Uma das maiores riquezas que a profissão de jornalista me tem trazido, ao longo destes anos, passa, precisamente, pela possibilidade de ter acesso a pessoas e histórias que fazem (ou fizeram) a diferença, personalidades e episódios que merecem ser dados a conhecer. Pequenos ou grandes feitos que, de alguma forma, ajudaram a mudar vidas ou mentalidades, com os quais tenho a felicidade de deparar-me, devido à minha profissão.
Muito recentemente, e por mero acaso, fui brindada com mais uma dessas fantásticas ocasionalidades. Numa reportagem dedicada a um bairro tradicional da cidade de Aveiro, “tropecei” na história de uma mulher a quem não faltou arrojo e perseverança: Antónia Rodrigues, nascida em 1580, em Aveiro. Diz-nos a história que esta valente mulher, que ficou conhecida como “Antónia de Aveiro”, fugiu de casa aos 15 anos e “foi, vestida de homem, combater gloriosamente os Mouros em Mazagão onde obrou prodígios de valor, conservando durante anos, com a sua virtude, o segredo do seu sexo”. Durante grande parte da sua vida assumiu a identidade de “António Rodrigues” e só acabou por revelar que era mulher quando queriam obrigá-lo(a) a casar-se com a filha de um fidalgo.

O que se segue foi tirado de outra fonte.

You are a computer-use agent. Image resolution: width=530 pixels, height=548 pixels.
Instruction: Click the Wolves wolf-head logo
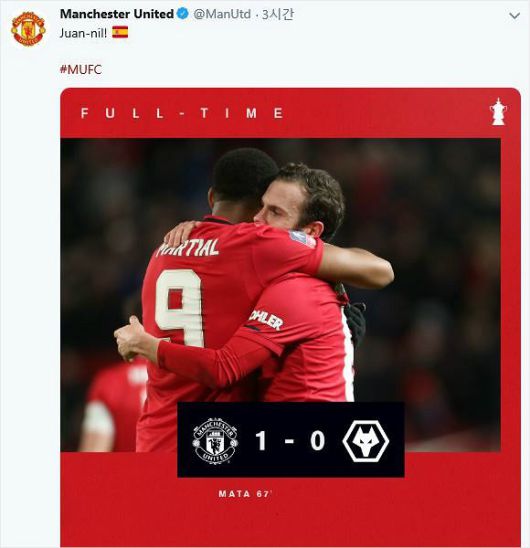click(x=365, y=440)
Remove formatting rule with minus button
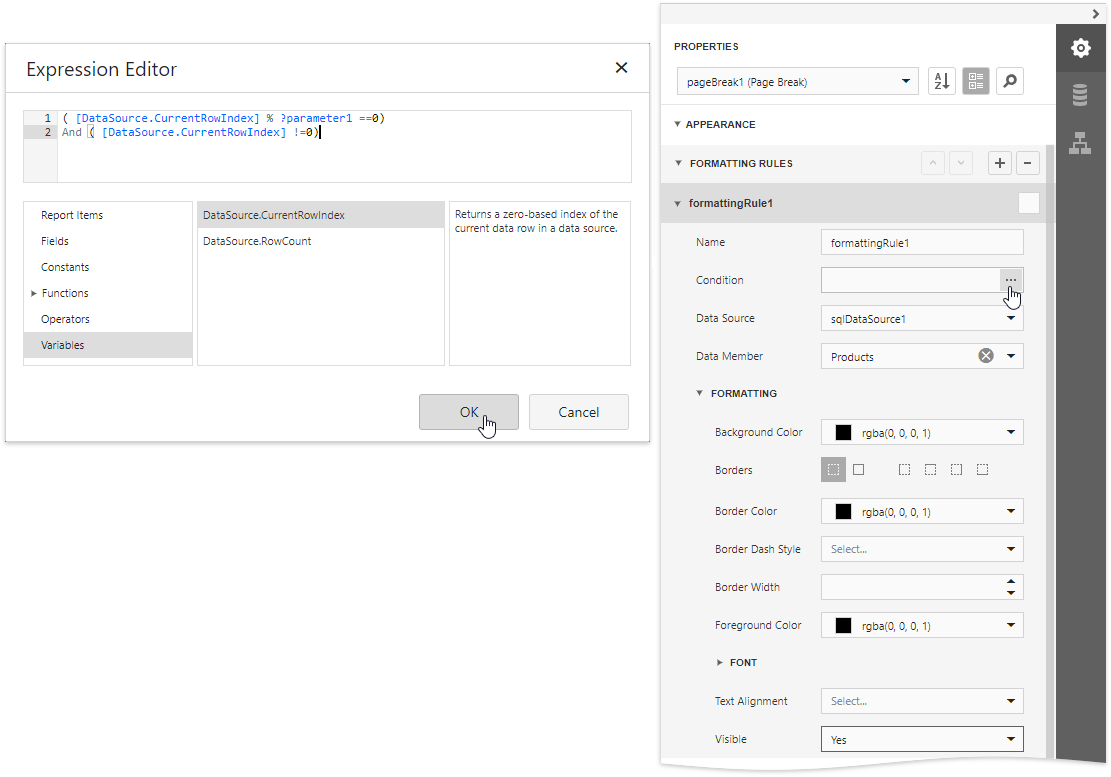This screenshot has width=1111, height=777. pyautogui.click(x=1027, y=164)
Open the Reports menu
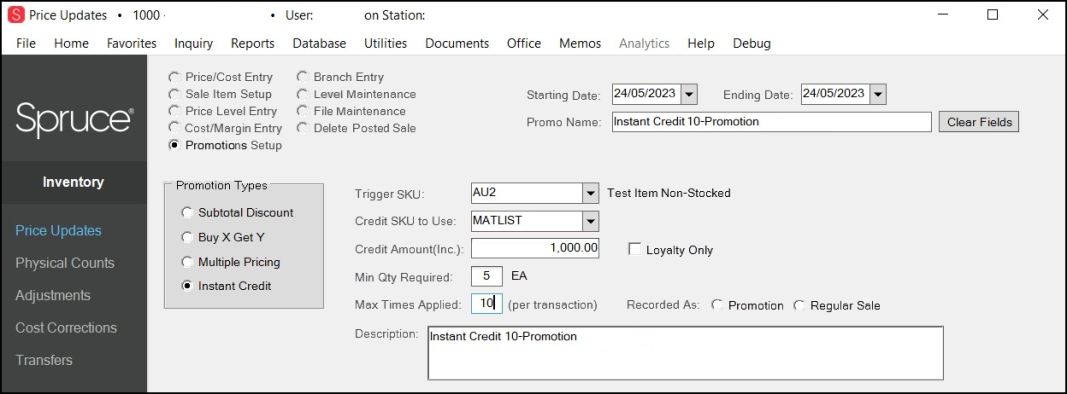This screenshot has width=1067, height=394. (252, 44)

Ela não era o foco da reportagem, mas não consegui passar ao lado da sua história de vida. Procurei saber mais sobre os feitos desta aveirense que, ao que parece, se recusava a fazer os trabalhos domésticos que lhe estavam destinados, por ser mulher, e que cedo começou a manifestar o desejo de embarcar num desses navios que se encontravam ancorados em Lisboa. Não encontrei muitas coisas escritas sobre ela, mas deparei-me com o suficiente para a admirar.
Não se resignou, levou os seus objectivos e sonhos avante, e demonstrou grande valentia ao serviço da coroa portuguesa no Norte de África – diz-se que chegou a ser conhecido(a) como o “terror dos mouros”.

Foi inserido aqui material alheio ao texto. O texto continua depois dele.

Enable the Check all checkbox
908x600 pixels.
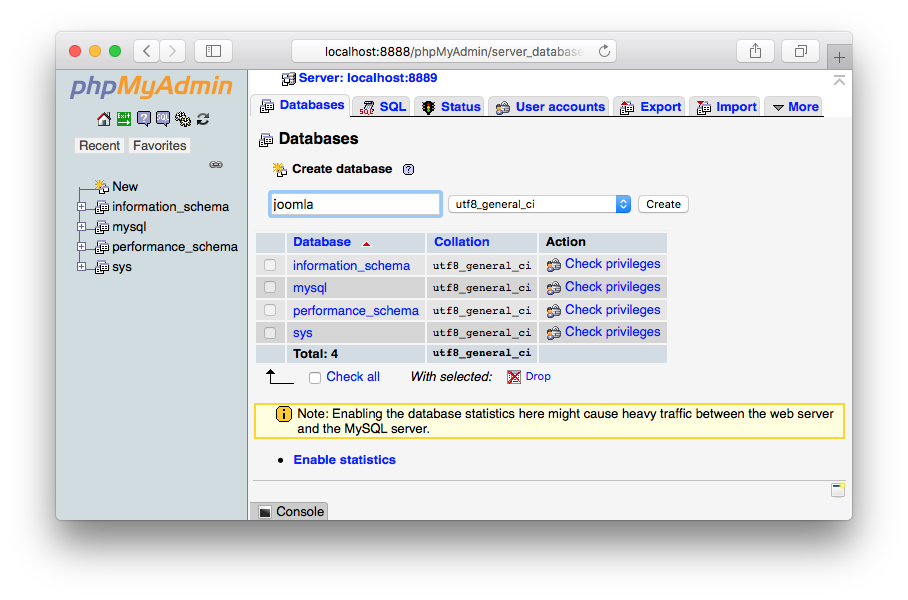click(314, 377)
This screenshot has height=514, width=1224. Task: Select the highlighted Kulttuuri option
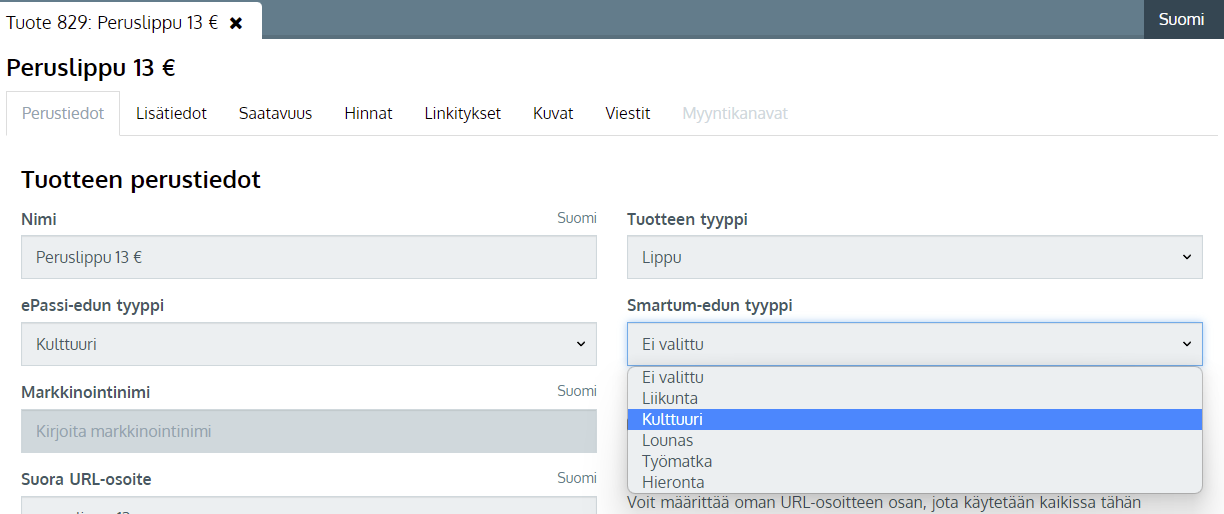[x=673, y=419]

Numa época em que ainda continuamos a lutar e a debater a igualdade de género, pergunto-me como se sentiria a Antónia Rodrigues desse tempo na sociedade actual. É verdade que já teria a possibilidade de se alistar nas Forças Armadas sem ter de se disfarçar de homem – muito mal estaríamos se, passados cerca de 500 anos, os serviços militares ainda estivessem limitados ao sexo masculino -, mas, tenho a certeza, ainda se chocaria com algumas das lutas que (infelizmente) ainda temos de travar.
Diz-me, Antónia de Aveiro, como reagirias, em pleno ano de 2017, numa sociedade tão moderna, ao saber que um juiz desembargador (sim, leste bem) redigiu um acórdão onde atenua uma pena de violência doméstica pelo facto de a vítima, uma mulher, ter um amante. Conta-me lá, Antónia, como reagirias a essa afirmação de que “o adultério da mulher é uma conduta que a sociedade sempre condenou (são as mulheres honestas as primeiras a estigmatizar as adúlteras), e por isso [a sociedade] vê com alguma compreensão a violência exercida pelo homem traído, vexado e humilhado pela mulher”?
O que leva as pessoas a cometer adultério? Não será incompreensão da outra parte? Mesmo assim não será a violência a solução, muito menos por um juiz.